Stated goal
Convert everything from the line containing "Task: Open the Profile icon in sidebar" down to the line containing "Action: (23, 480)" in the items below into a Markdown table with the columns Row and Line, one numbered row per line and no blank lines. Leave the pictures out of the table.

Stored data
=-=-=

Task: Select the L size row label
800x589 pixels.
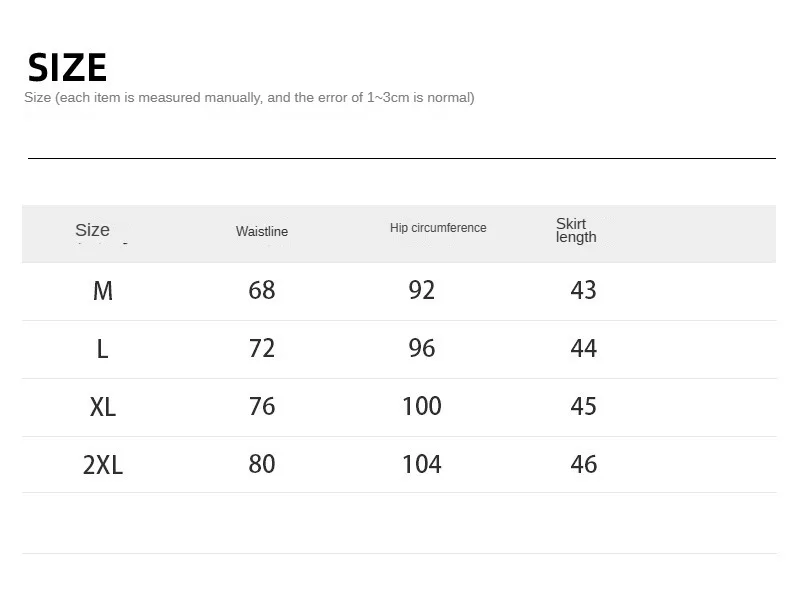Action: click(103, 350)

=-=-=

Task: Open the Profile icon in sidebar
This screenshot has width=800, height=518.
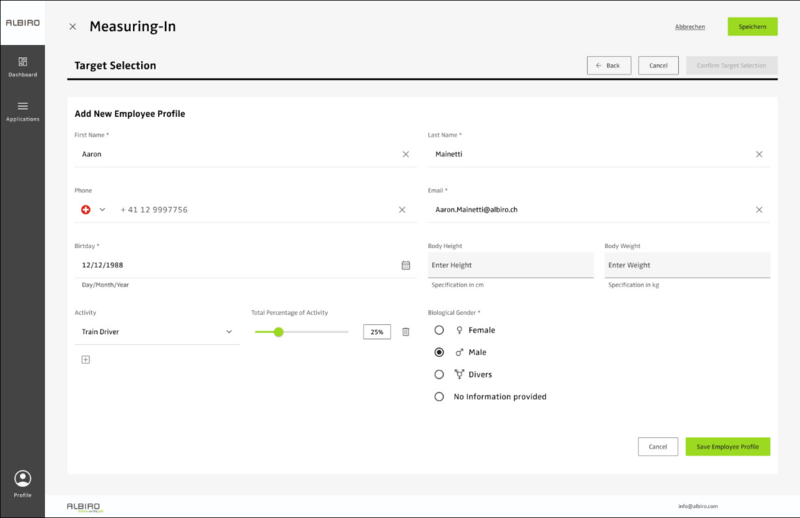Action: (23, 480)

=-=-=

Exercise result
| Row | Line |
|---|---|
| 1 | Task: Open the Profile icon in sidebar |
| 2 | This screenshot has width=800, height=518. |
| 3 | Action: (23, 480) |